Slot machine

Un imprenditore modenese sbanca il casinò di Venezia ma i responsabili della casa da gioco non lo pagano affermando che il software della slot machine è andata in tilt a causa di un microprocessore con una technology poco sicura.
Nell’attesa che un tecnico accerti il presunto guasto gli offrono un risarcimento di 10mila euro e un soggiorno, per lui e la moglie, in un lussuoso albergo sul Canal Grande.
L’episodio risale al gennaio scorso quando, il cinquantenne imprenditore nel settore edile, si reca al casinò di Venezia con la moglie per trascorrere un fine settimana di evasione dal lavoro quotidiano. Scambiati 8mila euro in gettoni comincia a giocare alle slot machine e vince più di una volta ottenendo addirittura un bonus per giocare a credito grazie a programmi di software, macchinette su server interno. Altri giocatori presenti, attirati dalla serie di vincite della coppia, fanno capannello intorno a loro e assistono alla vincita milionaria, quando le ruote elettroniche della macchina si fermano sul jackpot e, mentre la slot lampeggia, appare sul display la scritta win, vincitore.

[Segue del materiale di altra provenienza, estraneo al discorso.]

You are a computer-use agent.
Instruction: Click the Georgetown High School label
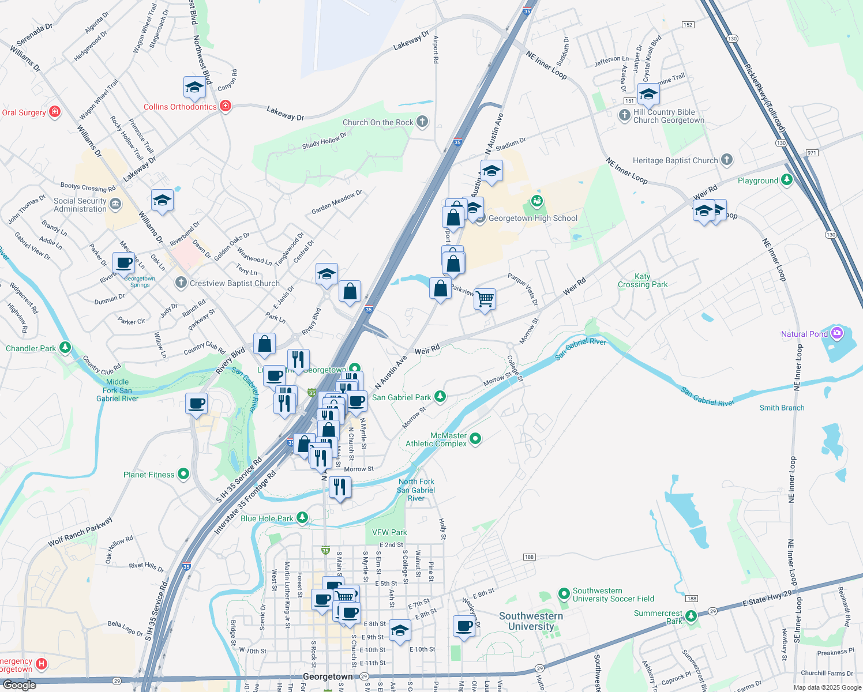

La vincita è segnalata alla cassa, ma quando arriva il caposala, dopo un primo momento di stupore, dichiara che la slot è in tilt e non c’è nessuna vincita. L’addetto avrebbe poi spento e riacceso la macchina per 3 volte senza che la scritta jackpot sparisse.
I legali dell’imprenditore hanno allegato all’esposto-querela le fotografie del display della slot scattate subito dopo la vincita, dove si vedeva nel software chiaramente una videata di soldi vinti alla slot machine , una sfortuna dovuta alla slot macchine difettosa, speriamo non vi siano altre slots macchines con questi difetti nella technology e che abbiano un hardware all’avanguardia con microprocessors hi-tech affidabili e sicuri in futuro.